Constructor for the abstract class ConstrainedSelectionProtocol.
Parameters
----------
ntrait : Integral
Number of traits to expect from estimated breeding value matrix inputs.
ncross : Integral
Number of cross configurations to consider.
nparent : Integral
Number of parents per cross configuration.
nmating : Integral, numpy.ndarray
Number of matings per configuration.
If ``nmating`` is ``Integral``, then broadcast to a ``numpy.ndarray``
of shape ``(ncross,)``.
If ``nmating`` is ``numpy.ndarray``, then the array must be of type
``Integral`` and of shape ``(ncross,)``.
nprogeny : Integral, numpy.ndarray
Number of progeny to derive from each mating event.
If ``nprogeny`` is ``Integral``, then broadcast to a ``numpy.ndarray``
of shape ``(ncross,)``.
If ``nprogeny`` is ``numpy.ndarray``, then the array must be of type
``Integral`` and of shape ``(ncross,)``.
nobj : Integral
Number of optimization objectives when constructing a
``SelectionProblem``. This is equivalent to the vector length
returned by the ``obj_trans`` function. Must be ``Integral`` greater
than 0.
obj_wt : numpy.ndarray, Real, None
Objective function weights. Weights from this vector are applied
to objective function values via the Hadamard product. If values
are ``1.0`` or ``-1.0``, this can be used to specify minimizing
and maximizing objectives, respectively.
If ``obj_wt`` is ``numpy.ndarray``, then the array must be of shape
``(nobj,)``.
If ``obj_wt`` is ``Real``, then the value is broadcast to a
``numpy.ndarray`` of shape ``(nobj,)``.
If ``obj_wt`` is ``None``, then the value ``1.0`` is broadcast to a
``numpy.ndarray`` of shape ``(nobj,)``. This assumes that all
objectives are to be minimized.
obj_trans : Callable, None
A function which transforms values from a latent objective space to
the objective space. This transformation function must have the
following signature::
def obj_trans(
decnvec: numpy.ndarray,
latentvec: numpy.ndarray,
**kwargs: dict
) -> numpy.ndarray:
# do stuff
return output
Where:
- ``decnvec`` is a ``numpy.ndarray`` containing the decision vector.
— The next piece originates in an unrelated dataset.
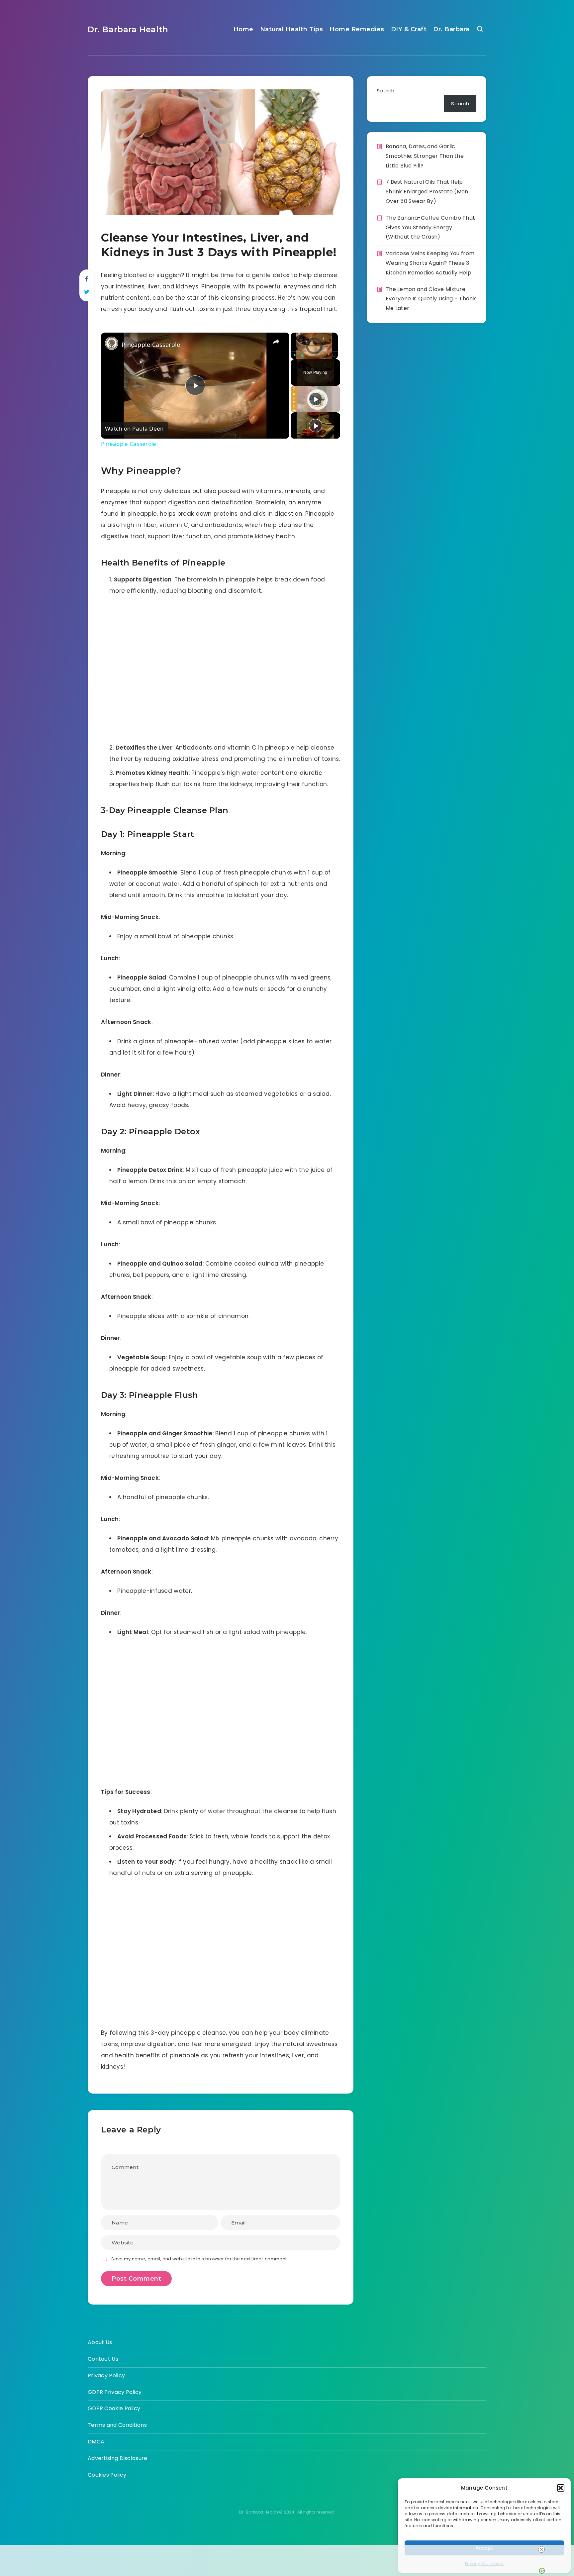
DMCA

- ``latentvec`` is a ``numpy.ndarray`` containing the latent space
objective function values which are to be transformed.
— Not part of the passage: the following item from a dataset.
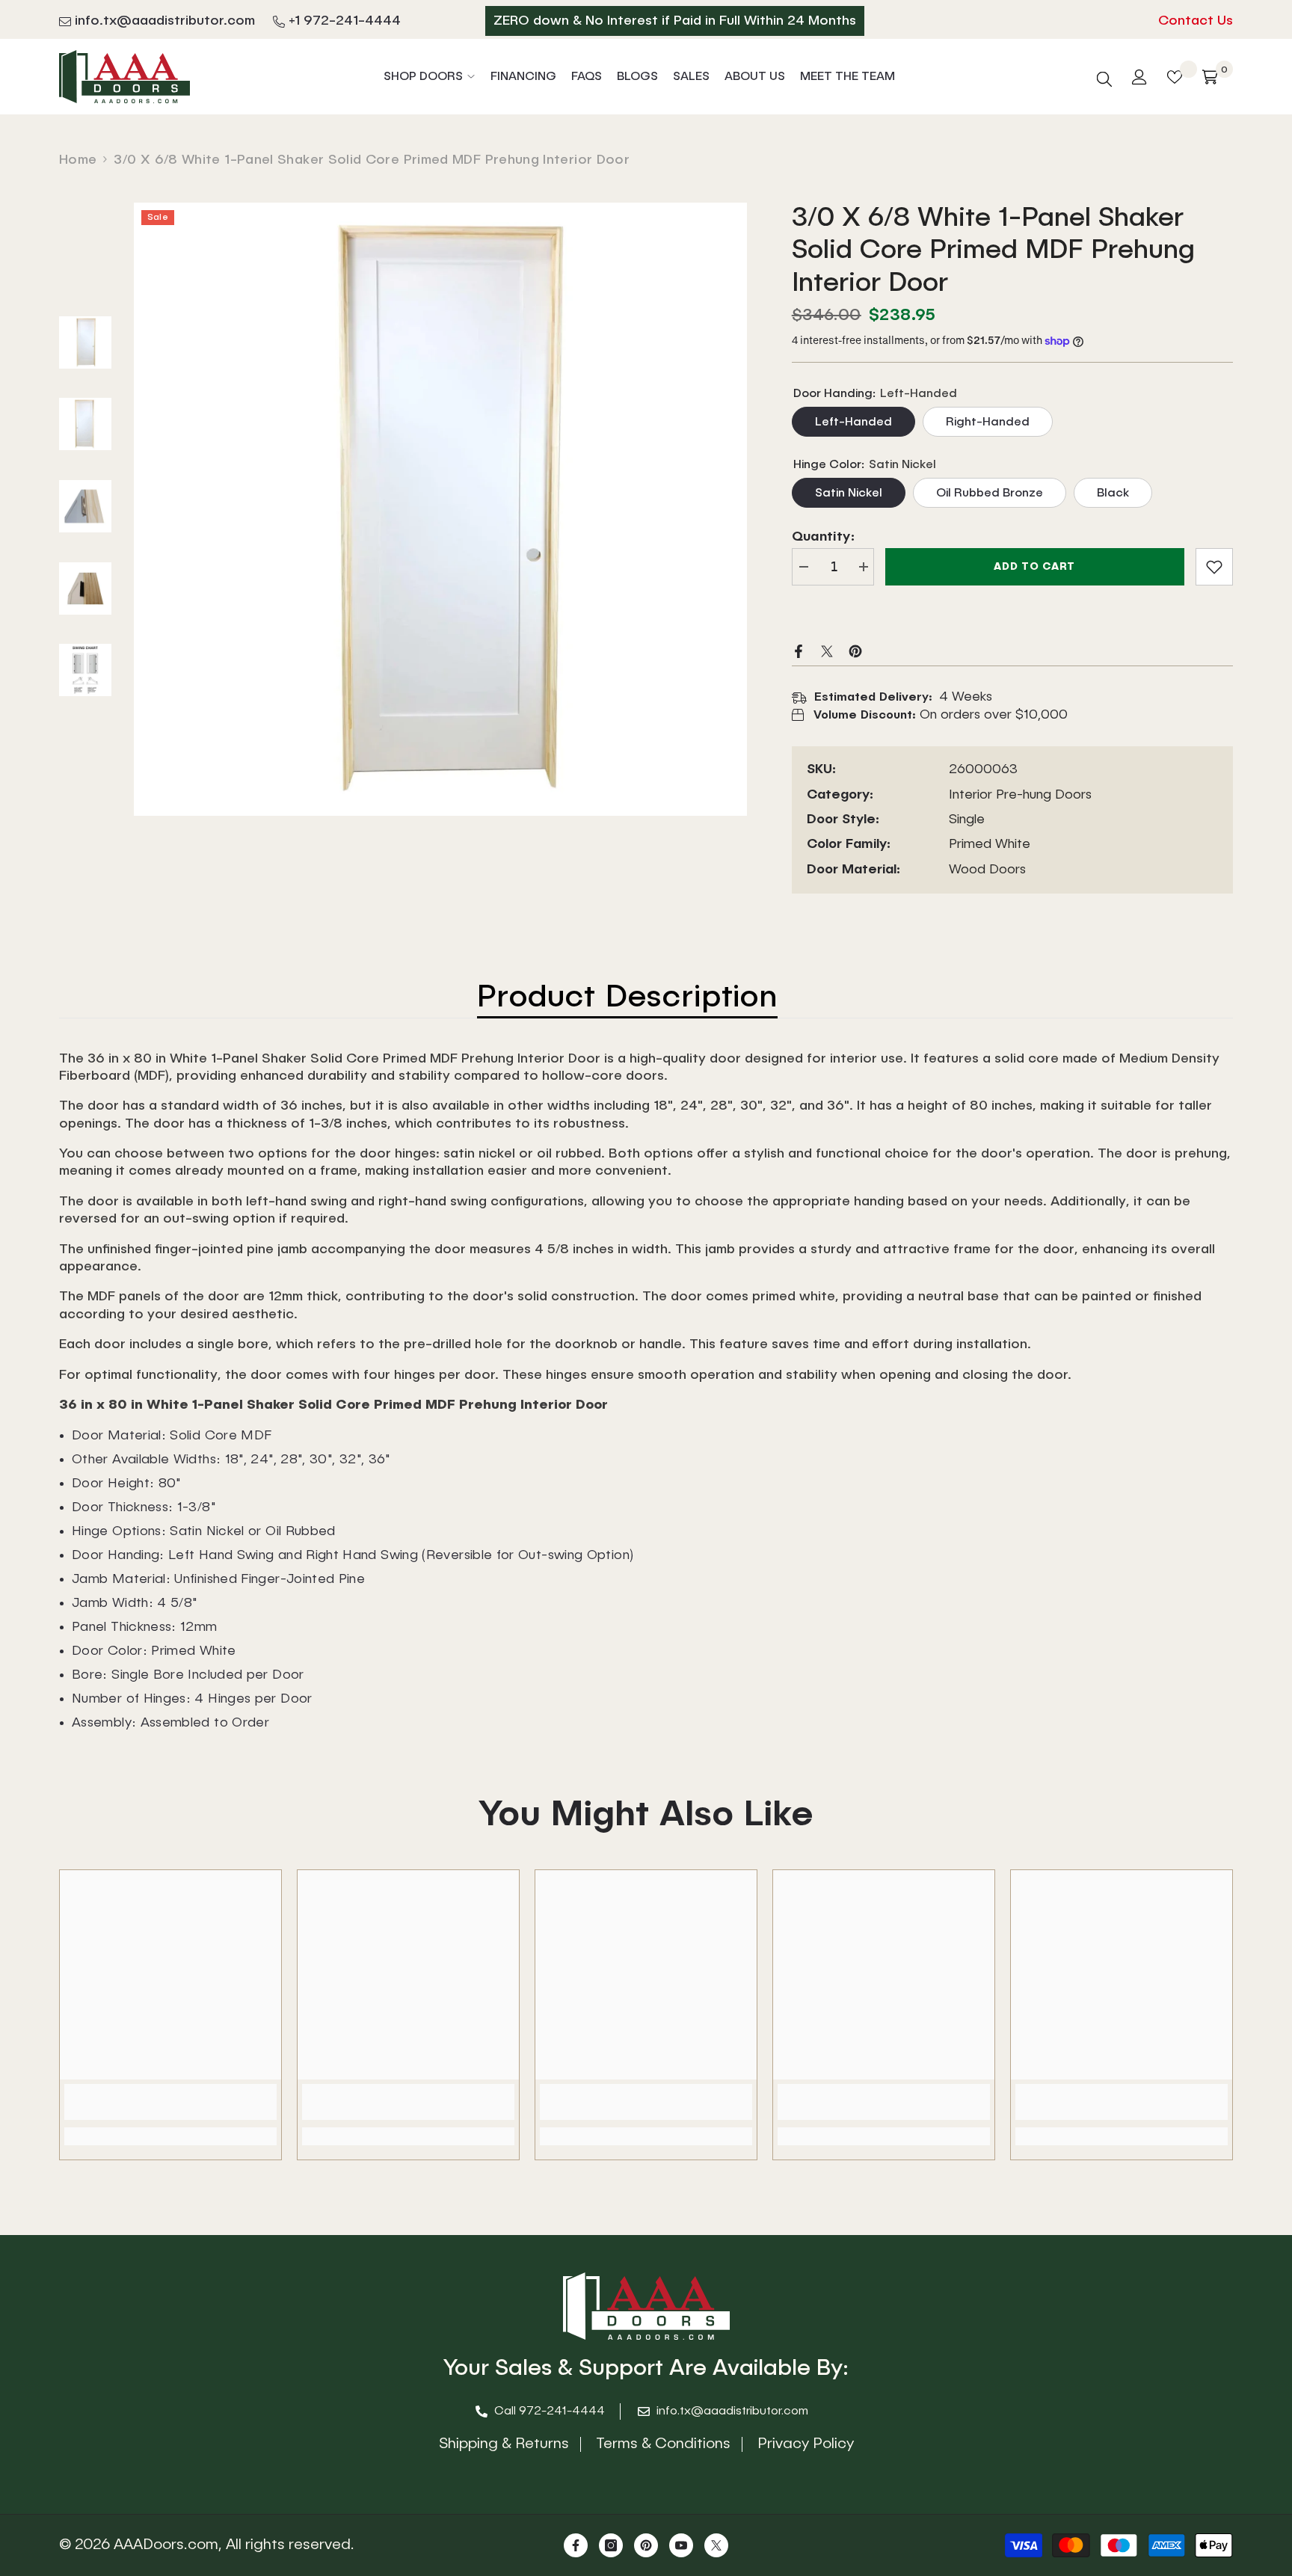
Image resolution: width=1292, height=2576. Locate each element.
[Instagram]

- ``kwargs`` is a ``dict`` containing additional keyword arguments.
If ``obj_trans`` is ``None``, then default to an identity objective
transformation function.
obj_trans_kwargs : dict
Keyword arguments for the latent space to objective space
transformation function.
If `obj_trans_kwargs`` is ``None``, then default to an empty
dictionary.
nineqcv : Integral, None
Number of inequality constraint violation functions. This is
equivalent to the vector length returned by the ``ineqcv_trans``
function. Must be ``Integral`` greater than or equal to zero.
If ``nineqcv`` is ``None``, then set to zero.
ineqcv_wt : numpy.ndarray, None
Inequality constraint violation function weights. Weights from this
vector are applied to inequality constraint violation function
values via the Hadamard product. If values are ``1.0`` or ``-1.0``,
this can be used to specify minimizing and maximizing constraints,
respectively.
If ``ineqcv_wt`` is ``numpy.ndarray``, then the array must be of
shape ``(nineqcv,)``.
If ``ineqcv_wt`` is ``Real``, then the value is broadcast to a
``numpy.ndarray`` of shape ``(nineqcv,)``.
If ``ineqcv_wt`` is ``None``, then the value ``1.0`` is broadcast
to a ``numpy.ndarray`` of shape ``(nineqcv,)``. This assumes that
all constraints are to be minimized.
ineqcv_trans : Callable, None
A function which transforms values from a latent objective space to
the inequality constraint violation space. This transformation
function must have the following signature::
def ineqcv_trans(
decnvec: numpy.ndarray,
latentvec: numpy.ndarray,
**kwargs: dict
) -> numpy.ndarray:
# do stuff
return output
Where:
- ``decnvec`` is a ``numpy.ndarray`` containing the decision vector.
- ``latentvec`` is a ``numpy.ndarray`` containing the latent space
objective function values which are to be transformed.
- ``kwargs`` is a ``dict`` containing additional keyword arguments.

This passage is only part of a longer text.